Problems and tasks.
a: Answer these from the En-ROADS text, one per line:
(i) About how much PM2.5 did Delhi emit in 2020?
(ii) What is the current global average carbon price?
(iii) What does the Carbon Price slider in En-ROADS simulate?
b: In the En-ROADS text, turn the paragraph beginning "Carbon pricing is an economic policy" into a short bulleted list that keeps its main facts.
c: Using the En-ROADS text, explain in one to three sentences why carbon pricing raises prices based on the amount of CO₂ emitted.

Page.
If we stopped building new coal plants and retired existing ones by 10% per year, En-ROADS calculates that we would prevent 14 megatons of PM2.5 emissions in 2050.
How big is that? For comparison, the entire city of Delhi, India—one of the world’s most polluted cities—emitted about 0.12 megatons of PM2.5 in 2020. In other words, this coal-retirement scenario would prevent more than 100 years’ worth of Delhi’s annual PM2.5 emissions in the year 2050 alone.
Cleaner air means fewer heart attacks, fewer strokes, and fewer premature deaths—even before considering the long-term climate benefits.
Try it yourself: Move the Reduce new coal infrastructure and Coal plant accelerated retirement sliders and watch PM2.5 emissions decline.
Carbon pricing is an economic policy designed to reflect the broader social costs of fossil fuel use by increasing prices based on the amount of CO₂ emitted. A price of $100 per ton would be substantially higher than the current global average of about $5 per ton, higher than the European Union average of roughly $70 per ton, but still below Sweden’s carbon price of about $144 per ton. In En-ROADS, the Carbon Price slider simulates an average global carbon price.

Collected material.
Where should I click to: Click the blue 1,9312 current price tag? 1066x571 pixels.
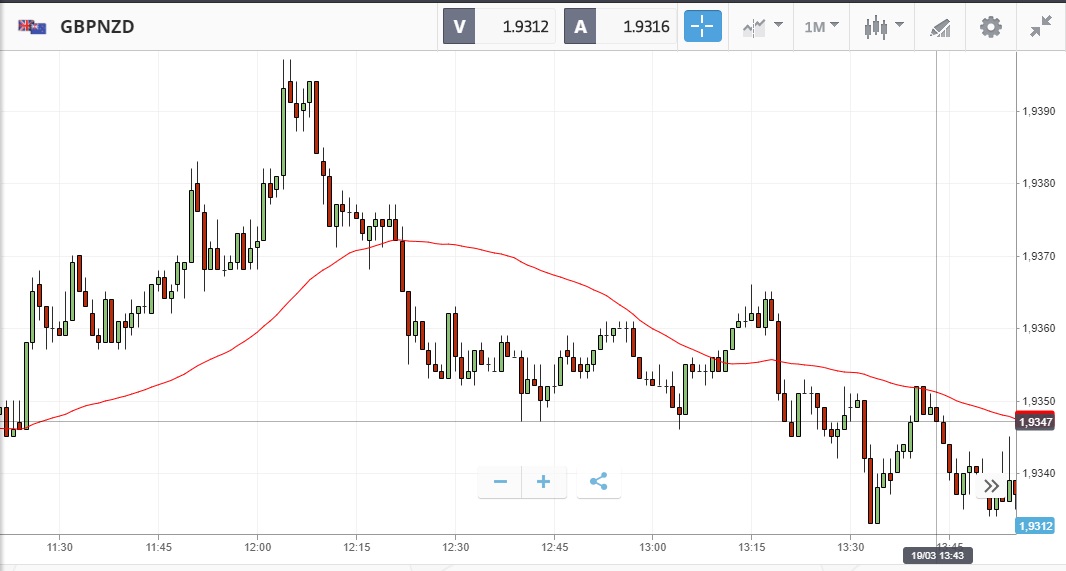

Results for the exercise.
a:
(i) About 0.12 megatons.
(ii) About $5 per ton.
(iii) An average global carbon price.

b:
- Carbon pricing raises prices according to the amount of CO₂ emitted, to reflect the broader social costs of fossil fuel use.
- A price of $100 per ton is well above the global average (about $5 per ton) and the European Union average (roughly $70 per ton).
- It is still below Sweden's price of about $144 per ton.
- The Carbon Price slider in En-ROADS simulates an average global carbon price.

c: Carbon pricing is meant to make prices reflect the broader social costs of using fossil fuels. It therefore raises prices in line with how much CO₂ is emitted.